Savers have £ 5bn invested in 40 funds charging up to 15 times more than rivals that provide exactly the same service, a Telegraph Money investigat­ion has found.

Tracker funds, which follow a market benchmark index such as the FTSE 100, were designed to minimise the cost of investing. However, some fund managers charge fees as high as 1.5pc a year even though rivals do the same thing for just 0.1pc.

Halifax, one of Britain’s biggest banks, has come under fire for charging its customers “rip-off” fees via its basic investment funds on more than £1bn in savings. The bank, which offers customers a range of stock market investment­s, was among a number of firms accused of levying egregiousl­y high charges on tracker funds, also known as passive funds, which can be bought for virtually nothing at cheaper providers.

Such funds aim to replicate the performanc­e of particular markets by buying every company included in an index. This contrasts with “active funds” that try to achieve higher returns by buying only certain stocks; these funds have larger overheads thanks to the costs of research, trading and salaries for managers.

The simple nature of tracker funds has meant investors can own them for as little as 0.1pc a year in annual management charges.

But Halifax offers funds that charge 10 times this amount. Customers who have invested in funds that track the FTSE 100 and FTSE All Share indices are charged as much as 1pc.

This can make a difference of tens of thousands of pounds to returns over the years. A £20,000 Isa would be worth more than £ 80,000 after 30 years assuming annual investment returns of 5pc and a 0.1pc fee. With a 1pc fee, the same pot would be worth less than £65,000.

Over the past decade, investors with £20,000 in Halifax UK FTSE 100 index trackers C, D or G – which all charge 1pc a year – have been left roughly £3,000 worse off than those who invested in the iShares 100 Equity Index, a virtually identical fund that charges just 0.06pc (see chart).

Laith Khalaf, of stockbroke­r AJ Bell, said customers were being “ripped off ”.

He said: “If you’re paying an annual charge of over 1pc for a basic tracker fund, you’re being ripped off, because similar funds are available for a fraction of that price. Over time, annual charges mount up and will leave you significan­tly out of pocket.”

Rival money managers L& G and OneFamily were also among the worst offenders, charging annual fees of up to 0.85pc and 1.5pc respective­ly for certain passive funds.

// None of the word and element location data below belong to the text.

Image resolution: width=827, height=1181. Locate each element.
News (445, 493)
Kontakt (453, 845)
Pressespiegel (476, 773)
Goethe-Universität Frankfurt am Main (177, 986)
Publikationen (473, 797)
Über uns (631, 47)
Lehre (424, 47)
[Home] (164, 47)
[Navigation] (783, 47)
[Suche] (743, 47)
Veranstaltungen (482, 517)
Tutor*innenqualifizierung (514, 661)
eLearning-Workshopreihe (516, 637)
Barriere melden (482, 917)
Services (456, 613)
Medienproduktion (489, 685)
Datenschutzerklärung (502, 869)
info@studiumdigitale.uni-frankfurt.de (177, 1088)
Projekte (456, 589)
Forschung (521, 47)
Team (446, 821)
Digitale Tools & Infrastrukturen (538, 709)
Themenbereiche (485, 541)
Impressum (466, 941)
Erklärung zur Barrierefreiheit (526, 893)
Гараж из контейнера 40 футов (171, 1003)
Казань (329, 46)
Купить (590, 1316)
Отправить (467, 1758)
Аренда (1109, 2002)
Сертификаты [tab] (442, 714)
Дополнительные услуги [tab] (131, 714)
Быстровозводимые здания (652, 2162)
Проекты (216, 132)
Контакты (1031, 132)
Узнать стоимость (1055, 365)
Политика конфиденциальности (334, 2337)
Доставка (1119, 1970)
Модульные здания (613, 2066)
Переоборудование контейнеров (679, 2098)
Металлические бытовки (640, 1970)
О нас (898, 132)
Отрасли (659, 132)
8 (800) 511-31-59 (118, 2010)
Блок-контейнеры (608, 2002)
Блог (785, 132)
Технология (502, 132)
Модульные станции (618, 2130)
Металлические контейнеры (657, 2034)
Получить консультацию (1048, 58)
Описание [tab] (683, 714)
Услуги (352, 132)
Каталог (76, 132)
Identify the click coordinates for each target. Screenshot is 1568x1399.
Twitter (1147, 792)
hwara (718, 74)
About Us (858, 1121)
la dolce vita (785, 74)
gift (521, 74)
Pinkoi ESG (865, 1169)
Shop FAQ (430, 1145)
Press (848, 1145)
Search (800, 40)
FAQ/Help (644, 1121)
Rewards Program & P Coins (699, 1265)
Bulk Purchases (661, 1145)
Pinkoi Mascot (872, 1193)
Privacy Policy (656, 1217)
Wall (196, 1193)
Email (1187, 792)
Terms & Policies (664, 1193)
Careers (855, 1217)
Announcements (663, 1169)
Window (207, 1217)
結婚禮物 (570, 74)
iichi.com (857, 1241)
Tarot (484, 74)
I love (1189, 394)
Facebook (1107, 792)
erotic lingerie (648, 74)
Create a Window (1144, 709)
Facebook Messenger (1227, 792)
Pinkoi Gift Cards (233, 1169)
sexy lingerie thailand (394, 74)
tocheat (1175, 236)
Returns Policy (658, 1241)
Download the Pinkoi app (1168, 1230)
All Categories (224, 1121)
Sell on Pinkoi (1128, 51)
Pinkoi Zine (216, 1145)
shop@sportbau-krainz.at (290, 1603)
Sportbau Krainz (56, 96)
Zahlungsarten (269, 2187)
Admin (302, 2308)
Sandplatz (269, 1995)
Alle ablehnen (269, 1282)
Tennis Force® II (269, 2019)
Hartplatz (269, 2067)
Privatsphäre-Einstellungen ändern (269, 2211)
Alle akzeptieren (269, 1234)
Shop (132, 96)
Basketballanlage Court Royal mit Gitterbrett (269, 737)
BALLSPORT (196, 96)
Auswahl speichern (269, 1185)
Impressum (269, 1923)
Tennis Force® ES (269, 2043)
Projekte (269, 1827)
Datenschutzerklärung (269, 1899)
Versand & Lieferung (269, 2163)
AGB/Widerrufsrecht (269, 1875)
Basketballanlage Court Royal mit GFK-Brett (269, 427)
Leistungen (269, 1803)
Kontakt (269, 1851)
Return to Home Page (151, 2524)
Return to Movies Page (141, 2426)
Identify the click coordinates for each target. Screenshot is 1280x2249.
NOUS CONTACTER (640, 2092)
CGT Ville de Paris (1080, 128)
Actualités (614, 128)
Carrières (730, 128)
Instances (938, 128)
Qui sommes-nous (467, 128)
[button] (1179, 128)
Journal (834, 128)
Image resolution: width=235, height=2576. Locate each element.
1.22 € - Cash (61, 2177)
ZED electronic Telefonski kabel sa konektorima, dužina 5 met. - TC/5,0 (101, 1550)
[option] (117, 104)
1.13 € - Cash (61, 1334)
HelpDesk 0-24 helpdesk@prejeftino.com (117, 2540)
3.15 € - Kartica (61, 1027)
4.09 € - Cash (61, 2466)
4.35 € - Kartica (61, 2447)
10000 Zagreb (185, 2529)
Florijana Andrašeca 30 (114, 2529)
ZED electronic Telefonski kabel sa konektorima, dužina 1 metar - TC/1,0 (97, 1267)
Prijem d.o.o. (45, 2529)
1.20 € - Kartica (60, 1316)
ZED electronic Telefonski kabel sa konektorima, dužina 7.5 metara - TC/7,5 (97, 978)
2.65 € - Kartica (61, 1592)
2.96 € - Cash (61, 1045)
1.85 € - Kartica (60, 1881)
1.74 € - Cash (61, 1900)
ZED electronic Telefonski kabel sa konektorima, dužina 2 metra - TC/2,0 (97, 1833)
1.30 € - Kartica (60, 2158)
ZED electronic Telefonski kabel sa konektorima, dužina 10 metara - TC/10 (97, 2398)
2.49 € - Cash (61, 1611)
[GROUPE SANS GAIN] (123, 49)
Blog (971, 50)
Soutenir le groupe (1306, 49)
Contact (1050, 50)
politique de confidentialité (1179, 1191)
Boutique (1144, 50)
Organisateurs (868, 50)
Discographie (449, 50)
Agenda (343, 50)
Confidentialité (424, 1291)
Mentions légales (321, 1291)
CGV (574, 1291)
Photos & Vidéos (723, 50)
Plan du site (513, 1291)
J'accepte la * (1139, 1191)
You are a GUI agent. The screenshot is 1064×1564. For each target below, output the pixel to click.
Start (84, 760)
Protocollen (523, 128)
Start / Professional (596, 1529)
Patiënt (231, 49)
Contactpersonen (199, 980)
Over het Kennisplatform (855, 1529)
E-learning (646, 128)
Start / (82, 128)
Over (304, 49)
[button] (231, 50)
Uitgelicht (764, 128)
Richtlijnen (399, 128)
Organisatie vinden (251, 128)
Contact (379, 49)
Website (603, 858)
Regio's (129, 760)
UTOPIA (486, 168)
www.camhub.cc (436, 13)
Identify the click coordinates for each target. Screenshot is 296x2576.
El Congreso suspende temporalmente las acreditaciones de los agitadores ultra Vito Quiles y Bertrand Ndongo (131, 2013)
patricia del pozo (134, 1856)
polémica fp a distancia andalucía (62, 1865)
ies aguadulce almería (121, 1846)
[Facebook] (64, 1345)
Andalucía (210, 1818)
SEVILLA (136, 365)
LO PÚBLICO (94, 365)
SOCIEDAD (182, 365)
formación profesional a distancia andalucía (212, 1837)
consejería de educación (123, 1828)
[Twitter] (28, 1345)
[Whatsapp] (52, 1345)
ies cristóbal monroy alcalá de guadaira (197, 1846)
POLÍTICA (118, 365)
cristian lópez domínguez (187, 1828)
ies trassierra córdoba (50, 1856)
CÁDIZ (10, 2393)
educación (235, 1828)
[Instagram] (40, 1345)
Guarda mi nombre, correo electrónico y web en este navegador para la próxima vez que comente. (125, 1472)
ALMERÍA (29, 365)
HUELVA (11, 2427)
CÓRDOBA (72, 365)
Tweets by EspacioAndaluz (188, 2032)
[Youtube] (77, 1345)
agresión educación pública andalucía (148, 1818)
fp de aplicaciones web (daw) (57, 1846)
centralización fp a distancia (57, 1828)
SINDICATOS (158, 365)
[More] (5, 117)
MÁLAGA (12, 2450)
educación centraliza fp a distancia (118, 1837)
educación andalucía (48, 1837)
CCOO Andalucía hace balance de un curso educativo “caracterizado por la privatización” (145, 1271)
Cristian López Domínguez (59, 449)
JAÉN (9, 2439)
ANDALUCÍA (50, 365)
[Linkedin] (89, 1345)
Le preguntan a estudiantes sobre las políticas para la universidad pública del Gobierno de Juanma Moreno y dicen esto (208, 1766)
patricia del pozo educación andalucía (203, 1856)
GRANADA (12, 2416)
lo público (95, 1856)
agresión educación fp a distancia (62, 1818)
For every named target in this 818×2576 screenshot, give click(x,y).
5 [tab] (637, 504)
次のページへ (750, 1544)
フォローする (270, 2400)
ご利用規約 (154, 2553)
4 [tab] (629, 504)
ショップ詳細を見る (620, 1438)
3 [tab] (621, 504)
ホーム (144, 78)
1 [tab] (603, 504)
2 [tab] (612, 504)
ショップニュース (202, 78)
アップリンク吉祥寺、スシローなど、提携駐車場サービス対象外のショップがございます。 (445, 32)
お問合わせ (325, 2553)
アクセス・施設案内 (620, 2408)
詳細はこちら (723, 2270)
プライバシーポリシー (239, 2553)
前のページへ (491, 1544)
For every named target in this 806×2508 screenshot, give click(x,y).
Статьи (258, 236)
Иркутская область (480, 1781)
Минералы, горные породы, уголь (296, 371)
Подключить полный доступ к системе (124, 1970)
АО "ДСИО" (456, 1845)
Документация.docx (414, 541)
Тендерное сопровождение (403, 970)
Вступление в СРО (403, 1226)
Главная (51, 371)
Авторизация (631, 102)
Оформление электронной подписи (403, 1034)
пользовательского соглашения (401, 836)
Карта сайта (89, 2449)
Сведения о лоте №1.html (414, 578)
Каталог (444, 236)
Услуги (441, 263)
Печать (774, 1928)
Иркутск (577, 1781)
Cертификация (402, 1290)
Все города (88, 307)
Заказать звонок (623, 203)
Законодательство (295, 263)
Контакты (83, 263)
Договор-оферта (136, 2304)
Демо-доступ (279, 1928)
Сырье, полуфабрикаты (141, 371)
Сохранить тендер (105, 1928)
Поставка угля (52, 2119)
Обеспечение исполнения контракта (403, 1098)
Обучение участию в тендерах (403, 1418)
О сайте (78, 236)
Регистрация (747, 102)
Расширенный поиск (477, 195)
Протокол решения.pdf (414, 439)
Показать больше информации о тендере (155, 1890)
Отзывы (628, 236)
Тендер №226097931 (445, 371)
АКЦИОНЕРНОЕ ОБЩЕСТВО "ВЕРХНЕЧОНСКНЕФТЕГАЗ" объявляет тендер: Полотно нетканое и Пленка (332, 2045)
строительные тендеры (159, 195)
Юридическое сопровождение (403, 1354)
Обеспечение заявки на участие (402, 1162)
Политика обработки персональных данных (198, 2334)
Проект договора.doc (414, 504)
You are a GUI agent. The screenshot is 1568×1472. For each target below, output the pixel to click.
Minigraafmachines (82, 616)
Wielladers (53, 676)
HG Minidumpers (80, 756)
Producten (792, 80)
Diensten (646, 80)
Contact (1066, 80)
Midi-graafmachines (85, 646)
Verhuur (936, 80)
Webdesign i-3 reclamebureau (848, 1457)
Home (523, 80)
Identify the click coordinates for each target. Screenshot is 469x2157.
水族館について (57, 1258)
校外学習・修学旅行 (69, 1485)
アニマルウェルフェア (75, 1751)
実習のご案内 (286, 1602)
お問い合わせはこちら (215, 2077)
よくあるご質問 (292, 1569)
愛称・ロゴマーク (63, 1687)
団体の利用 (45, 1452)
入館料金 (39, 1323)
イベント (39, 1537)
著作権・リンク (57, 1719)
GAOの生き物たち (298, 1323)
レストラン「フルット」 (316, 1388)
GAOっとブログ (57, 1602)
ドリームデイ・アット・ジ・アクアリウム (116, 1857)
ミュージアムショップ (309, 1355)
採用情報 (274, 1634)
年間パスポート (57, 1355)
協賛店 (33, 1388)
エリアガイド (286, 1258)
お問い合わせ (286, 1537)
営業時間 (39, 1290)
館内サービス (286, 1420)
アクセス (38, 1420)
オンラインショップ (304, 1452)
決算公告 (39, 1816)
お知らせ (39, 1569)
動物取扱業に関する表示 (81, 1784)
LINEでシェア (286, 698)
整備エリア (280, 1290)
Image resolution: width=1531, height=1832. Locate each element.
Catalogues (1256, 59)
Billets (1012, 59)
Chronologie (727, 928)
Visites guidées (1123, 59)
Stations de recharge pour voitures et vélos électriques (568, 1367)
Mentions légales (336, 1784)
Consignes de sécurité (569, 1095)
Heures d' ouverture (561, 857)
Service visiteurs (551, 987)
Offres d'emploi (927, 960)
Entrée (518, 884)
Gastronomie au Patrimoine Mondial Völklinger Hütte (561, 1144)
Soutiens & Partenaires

Halifax said its most expensive tracker funds were sold between 2002 and 2012 and included additional fees for investment advice. It said the funds were no longer available to new customers following a tightening of the rules by the City regulator, the Financial Conduct Authority, in 2012.

It added that it “proactivel­y” switched customers in the high- fee funds to cheaper alternativ­es with the same investment strategy, but only after 20 years. Customers still have more than £1bn in the “rip- off” funds, according to figures from data firm Morningsta­r. A spokesman for Halifax said the firm believed its fees represente­d “value for money”.

L& G’s most expensive tracker also included charges for advice. The fund is no longer actively sold, although it is still available and still contains more than £750,000 of investors’ money.

L&G said it “regularly monitored” its charges to ensure it offered value, while a spokesman for OneFamily said its fees were “entirely transparen­t”, with no extra costs for administra­tion or separate platform fees.